W.F. Baird & Associates Coastal Engineers Ltd.

1145 Hunt Club Road, Suite 500

Ottawa, Ontario K1V 0Y3, Canada


Abstract
Some past tsunamis in various regions of Canada have been reviewed. These tsunamis have occurred from a variety of sources: under-ocean earthquakes, sub-marine landslides and human-made inadvertent large chemical explosions. Resonance amplification of the tsunami has been identified as important in the Alberni Inlet on the Vancouver Island, British Columbia and also in the Burin Inlet in Newfoundland. The results of the various numerical models for tsunami generation, propagation onto the shelf and into the coastal inlets that formed the scientific basis for the British Columbia tsunami warning system have been briefly discussed.

1. Introduction
Tsunamis have occurred in Canada due to under ocean earthquakes, submarine landslides an even from large human made explosions. Geographically these events took place on the Pacific coast, the Straits of Georgia and Juan de Fuca, the St. Lawrence Estuary, Nova Scotia and in Newfoundland. In the twentieth century the following is a partial chronological list of tsunamis in Canada.

1. December 6th , 1917: Large tsunami in Halifax Harbor due to an explosion.

2. November 18th, 1929: Large tsunami in Burin Inlet due to an earthquake off the coast of Newfoundland.

3. June 23, 1946: Small tsunami in the Strait of Georgia due to an earthquake on the Vancouver Island.

4. March 28th 1964: Large tsunami on the coast of British Columbia due to an earthquake in Alaska.

5. April 27, 1975: Large tsunami in Kitimat Inlet due to a submarine landslide.

All these tsunamis have quite different characteristics as can be seen below. During the First World War, a munitions ship caught fire and exploded in Halifax harbor on December 6th, 1917. In the harbour narrows the amplitude of the tsunami that was generated was about ten meters in amplitude.

The Grand Banks earthquake of November 18th, 1929 created a tsunami of at least 12.2 metres in amplitude in the Burin Inlet. Some estimates put the maximum amplitude at about 35 meters, which could be an overestimate. The turbidity currents following the earthquake caused numerous cable breaks in the Atlantic Ocean. On June 23, 1946, a small tsunami occurred in the northern part of the Strait of Georgia (between Vancouver Island and the main land) following an earthquake on Vancouver Island close to the western shore of the Strait.

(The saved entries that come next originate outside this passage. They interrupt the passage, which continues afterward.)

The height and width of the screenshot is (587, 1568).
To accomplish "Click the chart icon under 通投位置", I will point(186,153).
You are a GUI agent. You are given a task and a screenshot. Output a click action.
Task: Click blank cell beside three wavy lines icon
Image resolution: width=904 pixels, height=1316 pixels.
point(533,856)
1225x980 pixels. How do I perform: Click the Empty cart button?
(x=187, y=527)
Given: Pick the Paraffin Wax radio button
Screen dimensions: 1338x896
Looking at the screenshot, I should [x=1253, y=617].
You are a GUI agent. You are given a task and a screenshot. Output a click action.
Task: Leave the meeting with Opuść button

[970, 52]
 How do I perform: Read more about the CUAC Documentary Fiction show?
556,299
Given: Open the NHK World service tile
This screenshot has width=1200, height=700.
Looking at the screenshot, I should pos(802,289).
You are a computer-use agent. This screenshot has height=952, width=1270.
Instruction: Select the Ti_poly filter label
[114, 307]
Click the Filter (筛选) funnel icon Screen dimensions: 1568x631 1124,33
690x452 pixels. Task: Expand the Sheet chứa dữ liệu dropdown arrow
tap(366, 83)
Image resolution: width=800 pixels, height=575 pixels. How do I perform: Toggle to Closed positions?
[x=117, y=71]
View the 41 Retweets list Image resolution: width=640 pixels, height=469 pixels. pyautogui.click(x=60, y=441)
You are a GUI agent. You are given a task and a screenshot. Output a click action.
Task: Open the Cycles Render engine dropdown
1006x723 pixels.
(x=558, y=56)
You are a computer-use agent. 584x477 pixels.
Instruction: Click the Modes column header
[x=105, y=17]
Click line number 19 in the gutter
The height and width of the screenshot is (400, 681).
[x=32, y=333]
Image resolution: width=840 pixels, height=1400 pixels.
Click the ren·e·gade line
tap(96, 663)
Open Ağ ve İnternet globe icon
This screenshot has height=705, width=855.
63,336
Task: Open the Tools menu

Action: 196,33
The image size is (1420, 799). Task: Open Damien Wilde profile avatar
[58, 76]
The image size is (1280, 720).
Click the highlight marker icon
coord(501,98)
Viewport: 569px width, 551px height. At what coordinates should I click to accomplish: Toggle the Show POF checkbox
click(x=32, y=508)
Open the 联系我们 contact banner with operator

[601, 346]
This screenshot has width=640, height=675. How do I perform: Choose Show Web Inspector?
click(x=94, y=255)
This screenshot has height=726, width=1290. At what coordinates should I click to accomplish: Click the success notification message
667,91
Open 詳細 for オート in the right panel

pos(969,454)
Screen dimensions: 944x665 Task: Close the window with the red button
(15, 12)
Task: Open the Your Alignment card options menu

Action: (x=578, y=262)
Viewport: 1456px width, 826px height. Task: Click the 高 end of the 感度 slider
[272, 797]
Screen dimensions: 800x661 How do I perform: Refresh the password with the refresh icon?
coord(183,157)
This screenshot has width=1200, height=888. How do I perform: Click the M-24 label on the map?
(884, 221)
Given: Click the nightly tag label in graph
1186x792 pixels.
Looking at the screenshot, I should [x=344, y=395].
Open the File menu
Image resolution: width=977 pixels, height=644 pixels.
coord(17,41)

The May 1960 Chilean earthquake tsunami was observed at several locations of the Pacific Coast of Canada.

Following a large earthquake in Alaska on March 28th, 1964, a major Pacific wide tsunami was generated. Outside of Alaska, the largest tsunami amplitude anywhere on the west coast of North America occurred not exactly on the open coast, but inland at Port Alberni at the head of the Alberni Inlet. This can be explained as due to the amplification of the tsunami through quarter wave resonance as the tsunami traveled from the mouth to the head of the inlet.

On April 27th, 1975, following a major submarine landslide, a tsunami was generated in the Kitimat Inlet in the Douglas Channel system of the northern part of the coast of British Columbia.

2. The Halifax Harbour Explosion Tsunami
In the midst of World War I, shortly before 9 a.m. on December 6, 1917 the munitions ship Mont Blanc collided with the relief ship Imo in the Narrows of the Canadian port Halifax. The Mont Blanc was carrying the equivalent of about 2900 short tons (2000lb/ton) of TNT. A fire broke out onboard the Mont Blanc and the crew abandoned ship, which drifted into the Halifax side and grounded near one of the piers. Shortly about 9:00 a.m. the cargo exploded devastating a large section of the city. Estimates of the casualties are as high as 2000 dead and 9000 injured. Of these, many are thought to have died from the affects of the tsunami that followed. The documented damage of this, the greatest man made explosion to that date, would later be used in the Manhattan project to estimate the devastation of the first nuclear bombs. [1, 2].

There was no operational tide gauge at the time recording the changes in sea level, but there are several narrative reports of extreme high and low water and useful information might be obtained from them [3]. The explosion occurred very close to the time of low tide, about 0.5 m below mean water level.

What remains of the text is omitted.